A FORMER SS guard at a Nazi concentration camp, now aged 94, has gone on trial in Germany as an accessory to hundreds of murders.
Johann Rehbogen was enlisted to serve at Stutthof camp in German-occupied Poland from June 1942 to September 1944.
More than 60,000 prisoners — including tens of thousands of Jews — were killed in the camp, either in the gas chamber, by lethal injection, shot dead, starved or left to freeze naked outdoors, said prosecutor Andreas Brendel. The prosecution argues that he was an accessory to at least hundreds of deaths in the camp, east of Danzig, now the Polish city of Gdansk.

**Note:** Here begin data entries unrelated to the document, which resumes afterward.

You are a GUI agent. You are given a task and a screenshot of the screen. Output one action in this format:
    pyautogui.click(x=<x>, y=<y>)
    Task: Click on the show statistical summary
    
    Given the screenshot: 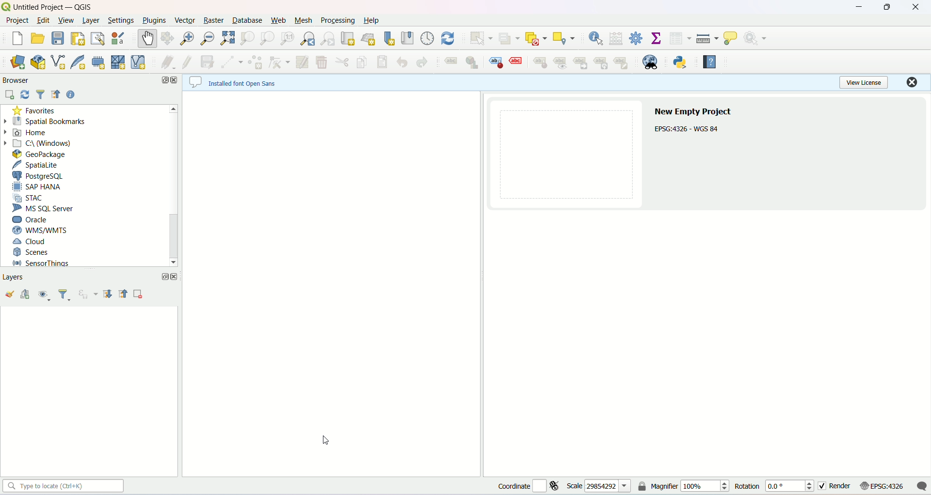 What is the action you would take?
    pyautogui.click(x=656, y=39)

Rehbogen, who is being tried in a juvenile court in Munster because he was under 21 at the time, has said he was unaware of the killings.
The Simon Wiesenthal Centre, which helped find 20 survivors to serve as possible witnesses, said such trials are important even more than 70 years after World War II. ‘The passage of time in no way diminishes the guilt of Holocaust perpetrators and old age should not afford protection to those who committed such heinous crimes,’ said head Nazi hunter, Efraim Zuroff.
Rehbogen’s attorney has said his client will make a statement in court. Because of his age and health, the trial lasts no more than two hours a day on two non-consecutive days a week.